[WORK TASK] An exact repeat is needed of the lines from the one with "At what coordinates" through the last line of the data below. Please omit the pictures.

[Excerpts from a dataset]
"""

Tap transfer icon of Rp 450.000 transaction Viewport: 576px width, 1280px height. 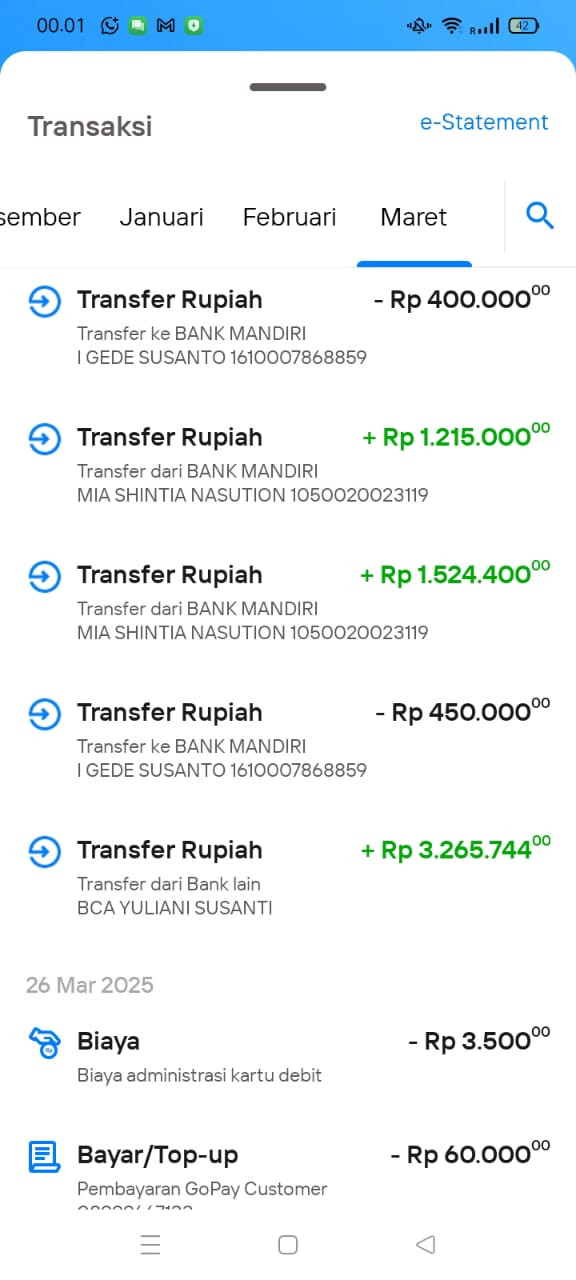pyautogui.click(x=44, y=714)
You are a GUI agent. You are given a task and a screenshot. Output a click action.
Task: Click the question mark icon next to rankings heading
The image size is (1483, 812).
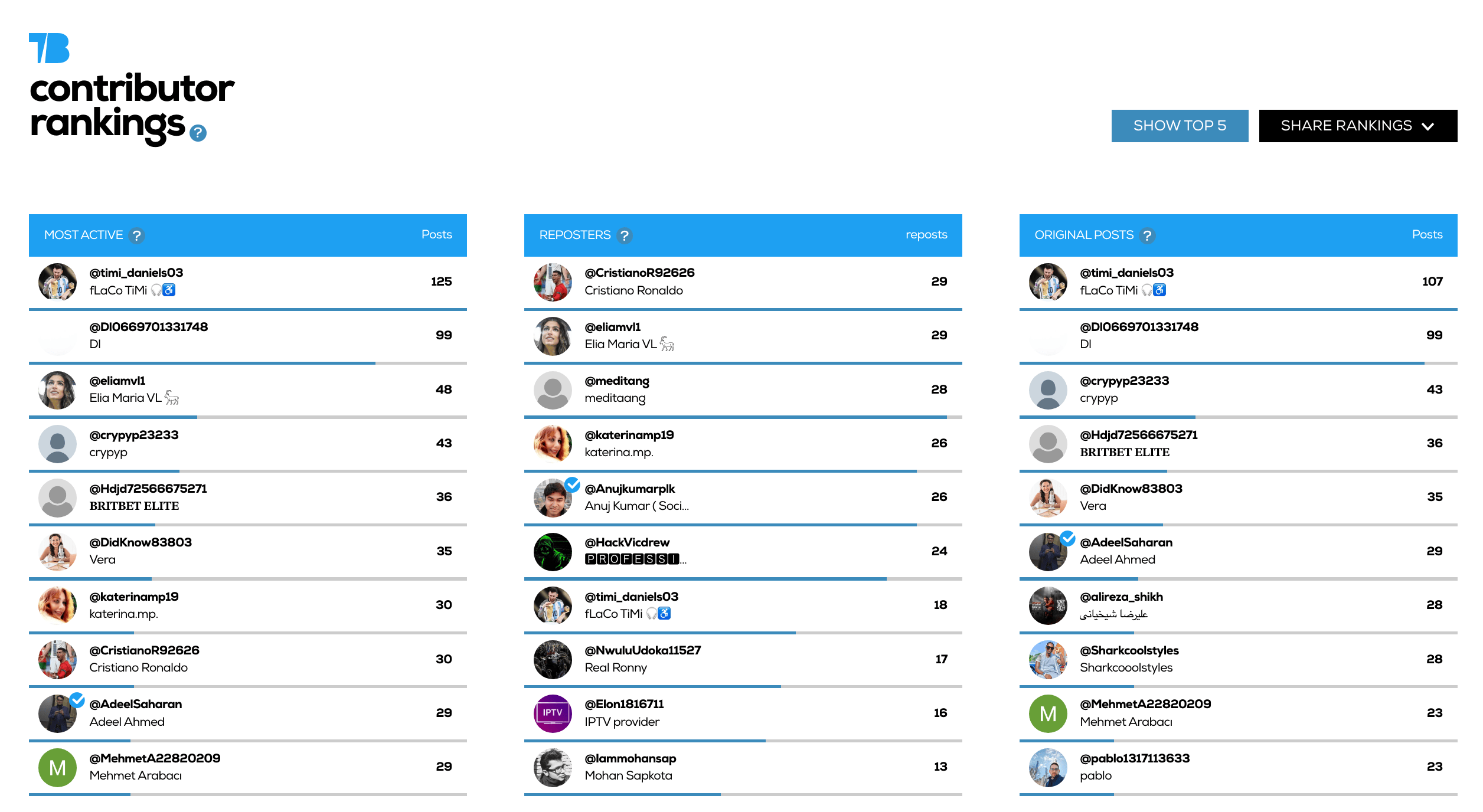[x=199, y=133]
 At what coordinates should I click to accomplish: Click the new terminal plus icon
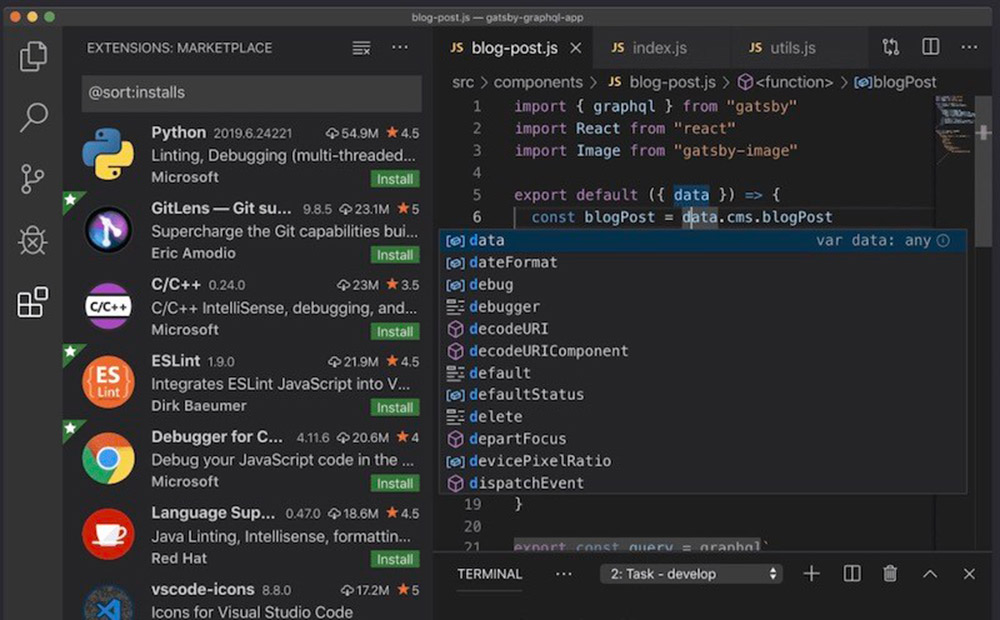pyautogui.click(x=811, y=574)
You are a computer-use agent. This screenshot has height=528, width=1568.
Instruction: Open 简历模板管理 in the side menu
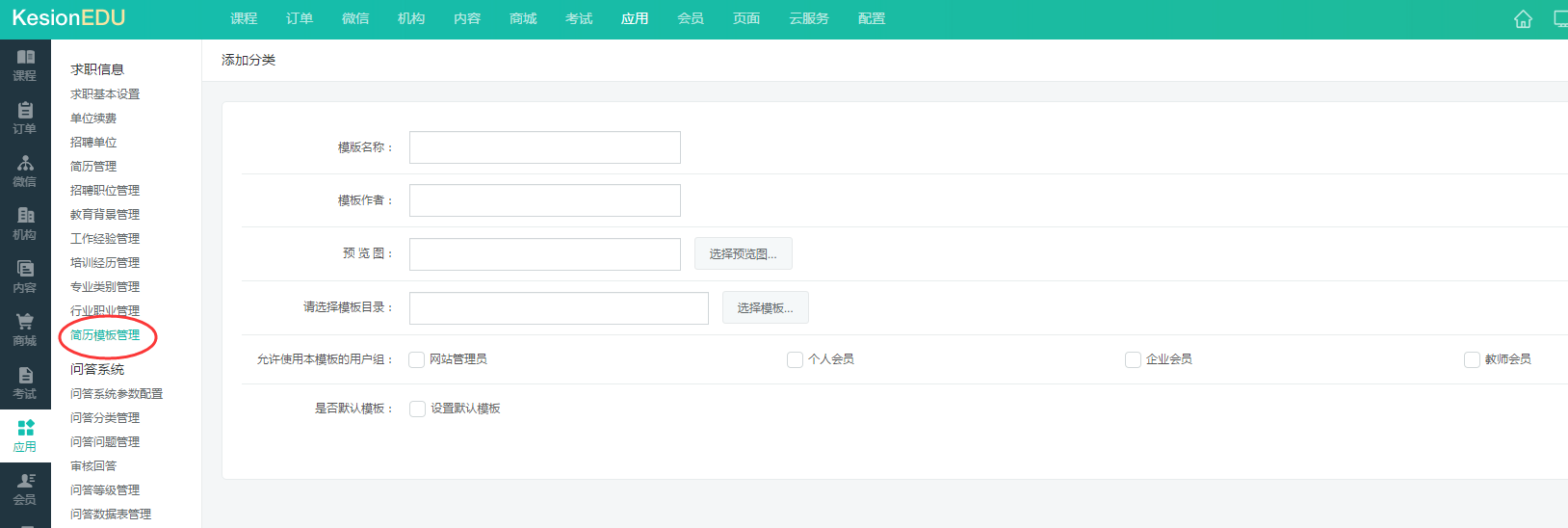[105, 335]
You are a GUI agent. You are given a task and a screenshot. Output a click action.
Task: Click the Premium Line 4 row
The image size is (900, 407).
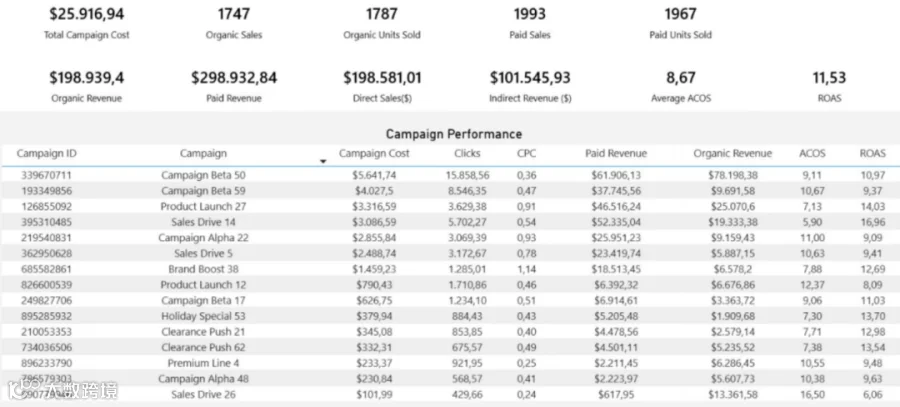point(450,363)

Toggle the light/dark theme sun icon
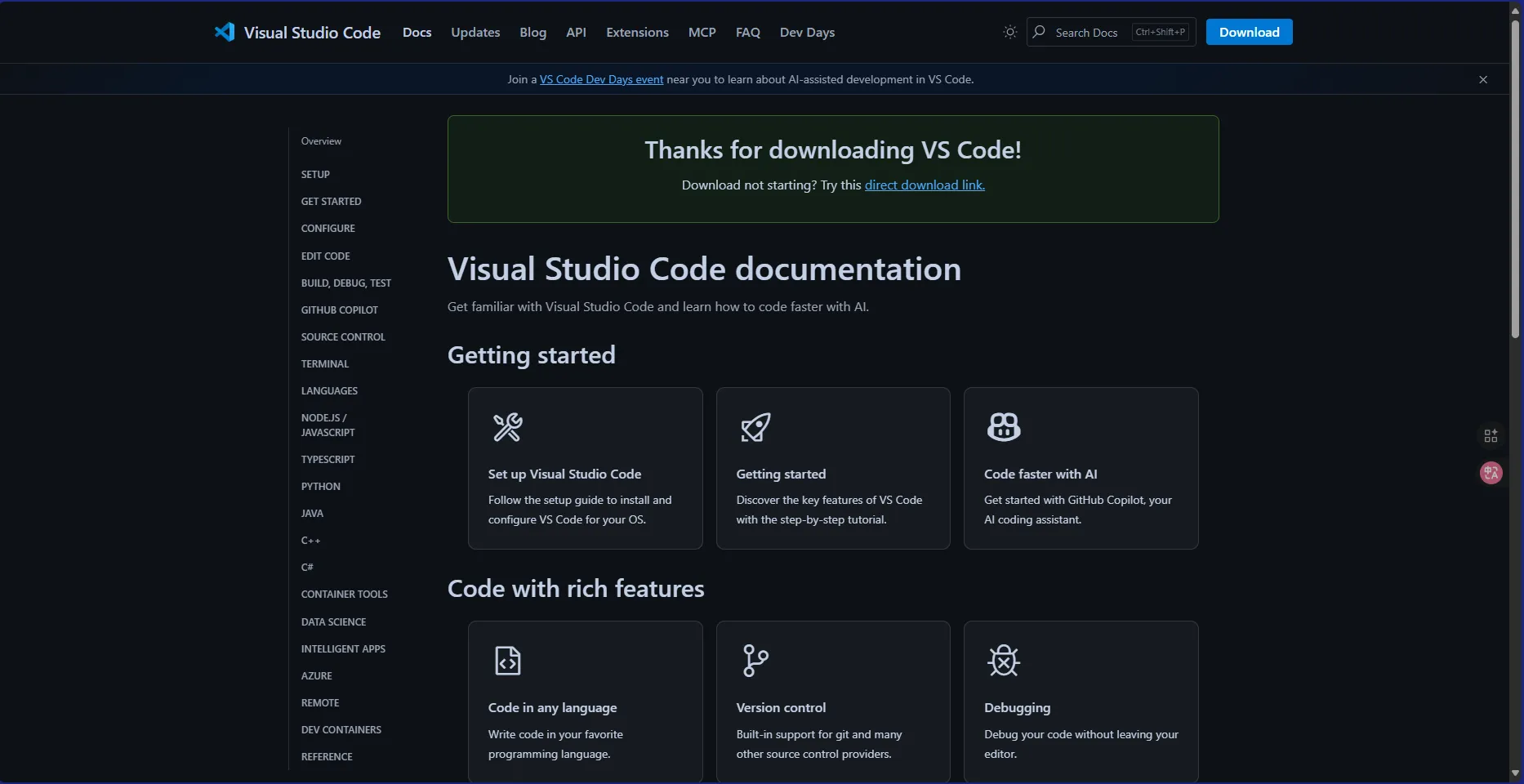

"""

[RESULT OF THE TASK]
 At what coordinates should I click to accomplish: Click the new terminal plus icon
pyautogui.click(x=811, y=574)
You are a computer-use agent. This screenshot has height=528, width=1568.
Instruction: Open 简历模板管理 in the side menu
[105, 335]
You are a GUI agent. You are given a task and a screenshot. Output a click action.
Task: Click the Premium Line 4 row
The image size is (900, 407).
point(450,363)

Toggle the light/dark theme sun icon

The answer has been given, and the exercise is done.